§ About this task
Reproduce only the lines below from the line containing "This screenshot has width=693, height=367." to the line containing "Switch to page 8 in navigation", exactly as written, with both end lines kept. Omit the pictures.
Excerpted data: Begin
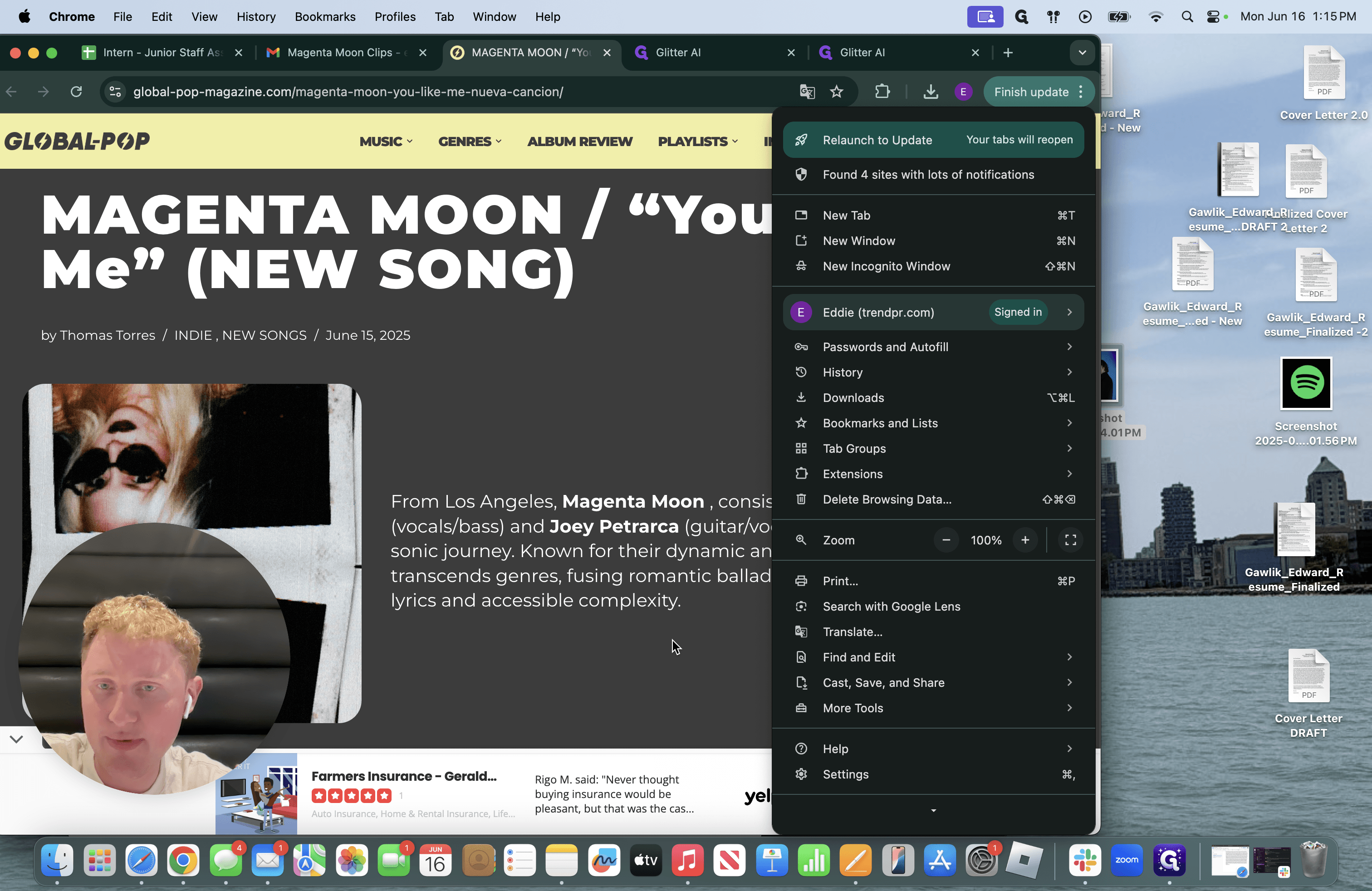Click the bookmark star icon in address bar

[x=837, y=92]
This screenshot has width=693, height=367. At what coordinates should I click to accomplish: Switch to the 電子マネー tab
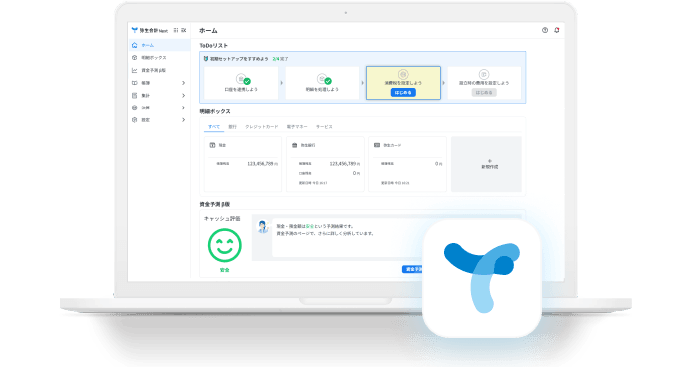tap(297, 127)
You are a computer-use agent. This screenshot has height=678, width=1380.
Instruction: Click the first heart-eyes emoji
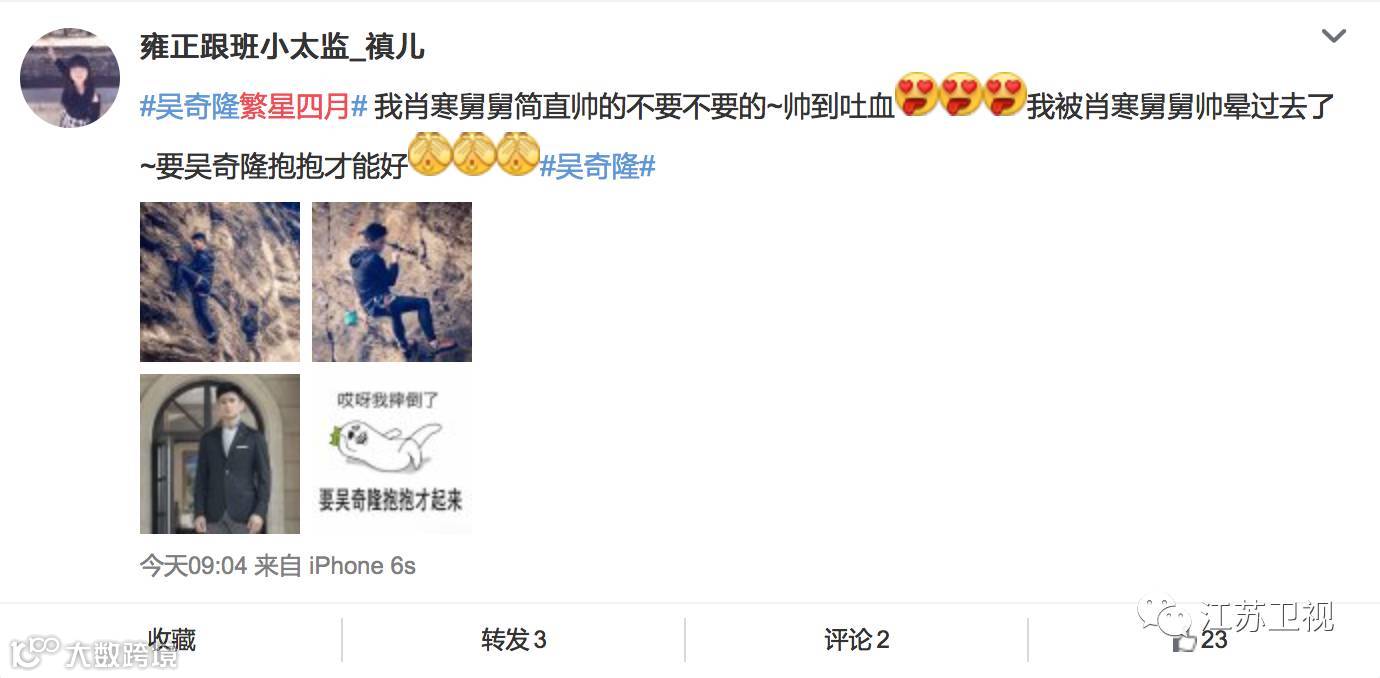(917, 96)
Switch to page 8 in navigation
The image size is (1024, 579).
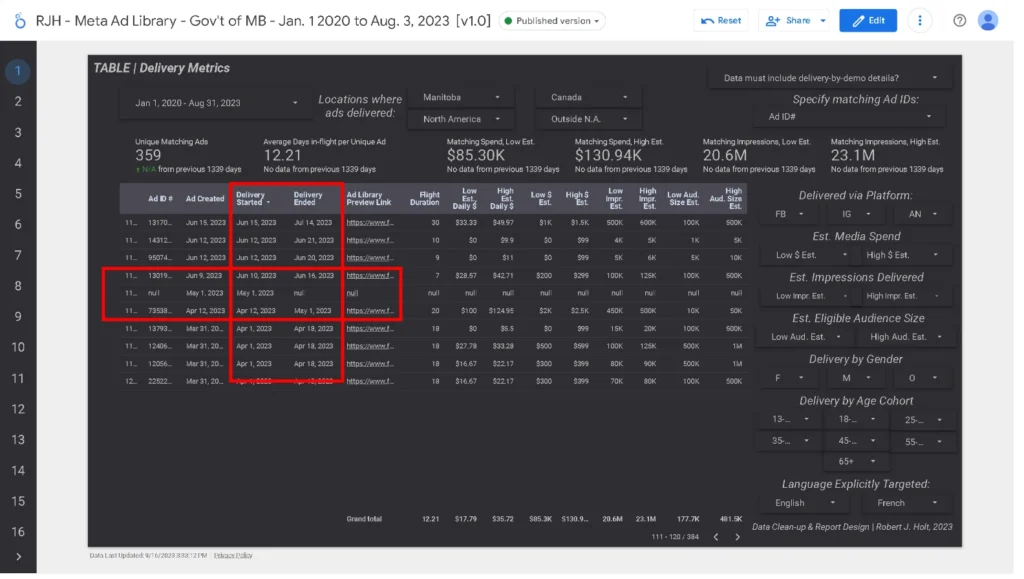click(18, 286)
Excerpted data: End
Excerpted data: Begin
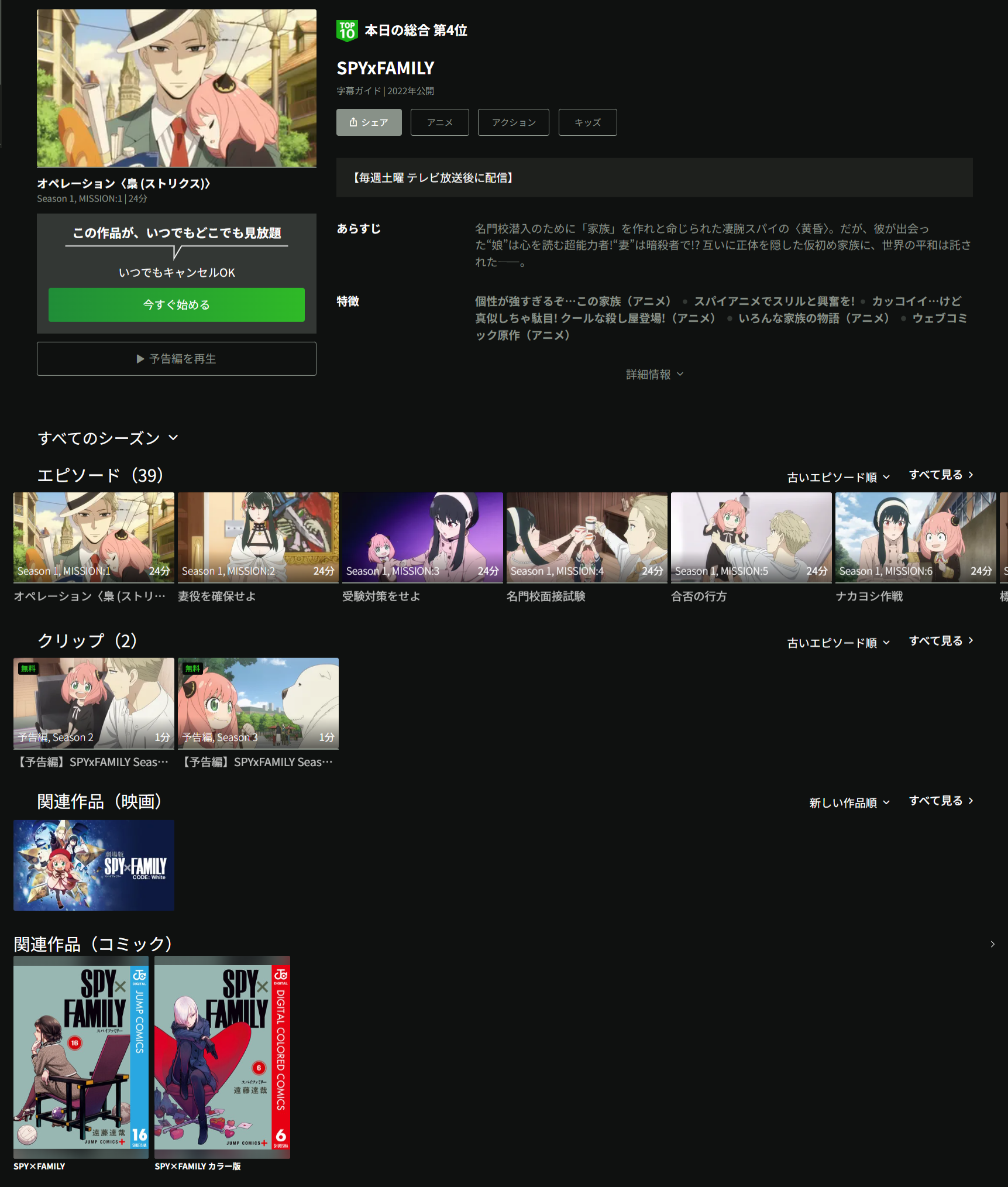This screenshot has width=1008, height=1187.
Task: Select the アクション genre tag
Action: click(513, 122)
Excerpted data: End
Excerpted data: Begin
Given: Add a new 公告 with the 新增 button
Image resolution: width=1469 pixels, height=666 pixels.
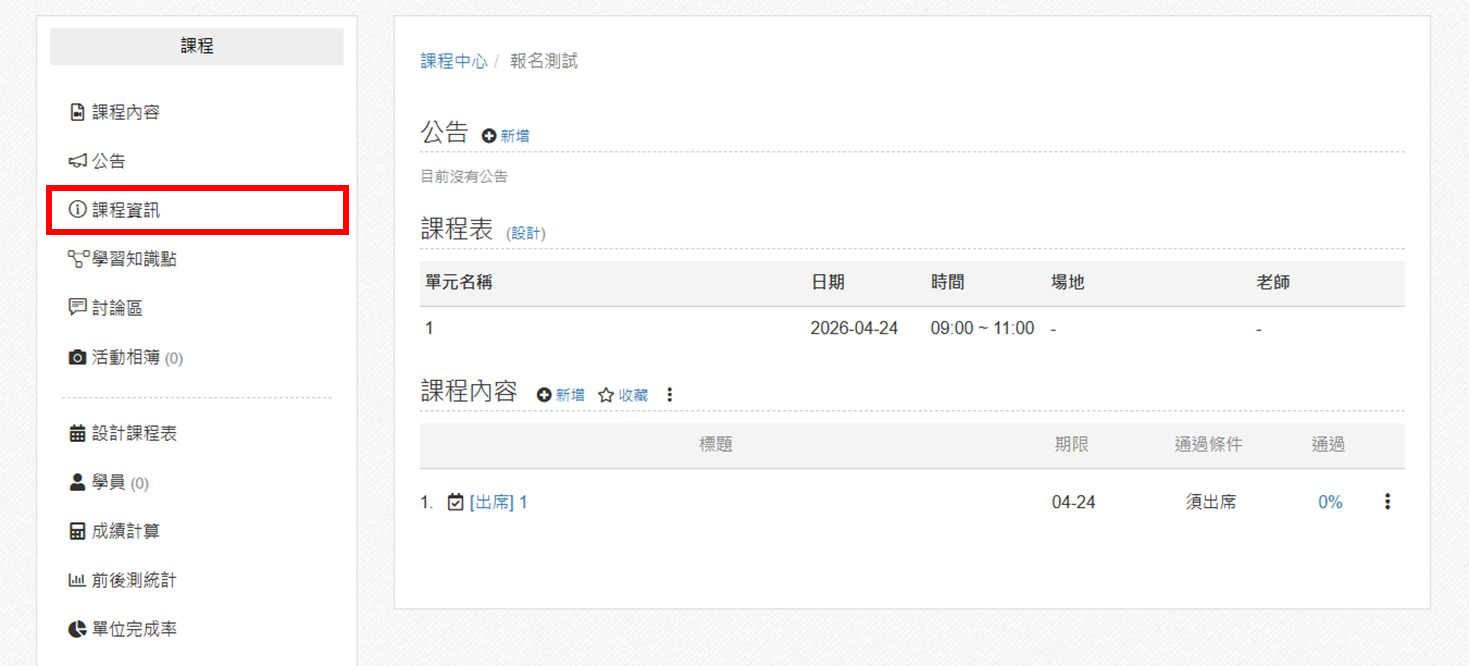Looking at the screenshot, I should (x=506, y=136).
Excerpted data: End
§ Response to the task
This screenshot has width=693, height=367. At what coordinates should I click to accomplish: Switch to the 電子マネー tab
tap(297, 127)
You are a computer-use agent. This screenshot has height=678, width=1380.
Instruction: Click the first heart-eyes emoji
(917, 96)
Switch to page 8 in navigation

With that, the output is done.